Ciudad de México.- Las niñas, niños y adolescentes no son los únicos que requieren una adecuada educación digital para evitar la dependencia de las pantallas y las redes sociales. Madres y padres de familia también necesitan herramientas para establecer límites y hacer un uso responsable de la tecnología en el hogar, advirtió la Iglesia Católica.
Ante las propuestas para regular o prohibir el uso de celulares y tabletas en los planteles educativos de México, la Iglesia consideró que la medida puede ser un buen comienzo, aunque por sí sola tendrá alcances limitados si los adultos no modifican sus propios hábitos digitales.
En un posicionamiento difundido este domingo, la Iglesia Católica planteó que cualquier regulación debe acompañarse de una reflexión en los hogares, pues el problema no se limita al tiempo que niñas, niños y adolescentes pasan frente a una pantalla, sino también al ejemplo que reciben de los adultos.
Está bien conocer cuánto tiempo pasan nuestros hijos frente al celular, pero también debemos preguntarnos cuánto tiempo pasamos nosotros”, cuestionó el documento, al plantear a madres y padres si alguna vez han pedido a sus hijos dejar el teléfono mientras ellos continúan utilizando el suyo o cuántas conversaciones familiares han sido interrumpidas para atender una notificación.
La Iglesia señaló que la dependencia de la tecnología no es exclusiva de las nuevas generaciones. Los adultos también destinan a celulares y otras pantallas momentos que anteriormente estaban relacionados con la conversación, el silencio, la lectura, el descanso y la convivencia familiar.
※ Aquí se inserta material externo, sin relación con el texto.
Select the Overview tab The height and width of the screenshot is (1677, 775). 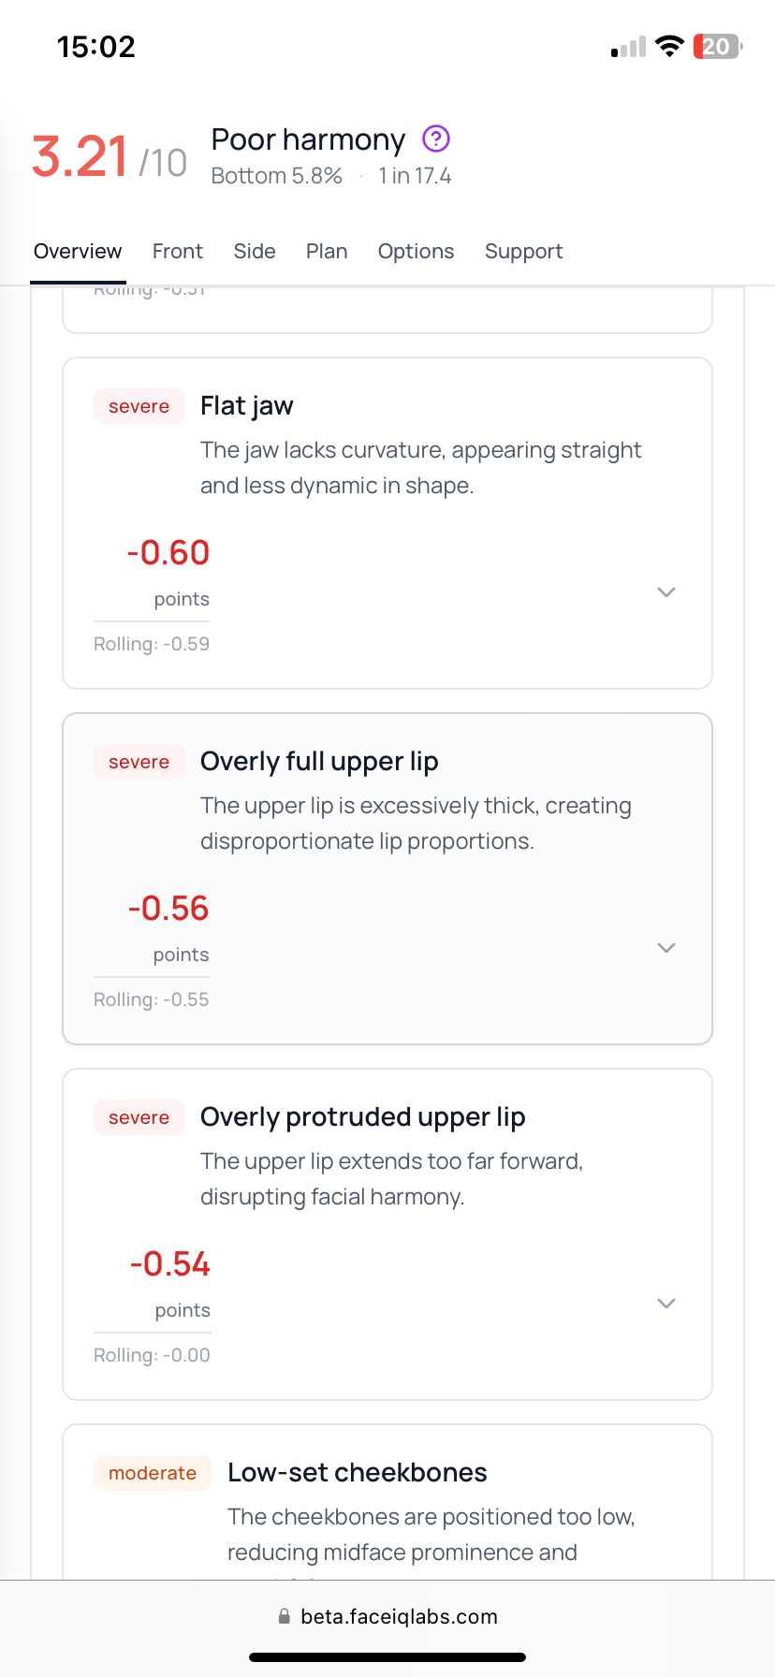tap(78, 252)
Sin dejar de reconocer los beneficios de la tecnología cuando se utiliza de manera adecuada, el diagnóstico advierte que uno de los principales problemas no son los dispositivos, las redes sociales o el celular en sí mismos, sino los contenidos distorsionados que circulan a través de ellos.
La Iglesia advirtió que la exposición permanente a estímulos, tendencias, opiniones y modelos de vida puede representar una carga para niñas, niños y adolescentes que no siempre cuentan con las herramientas necesarias para procesarla.
También consideró que la enorme cantidad de información y desinformación representa un desafío educativo, por lo que debe fomentarse el pensamiento crítico entre los estudiantes.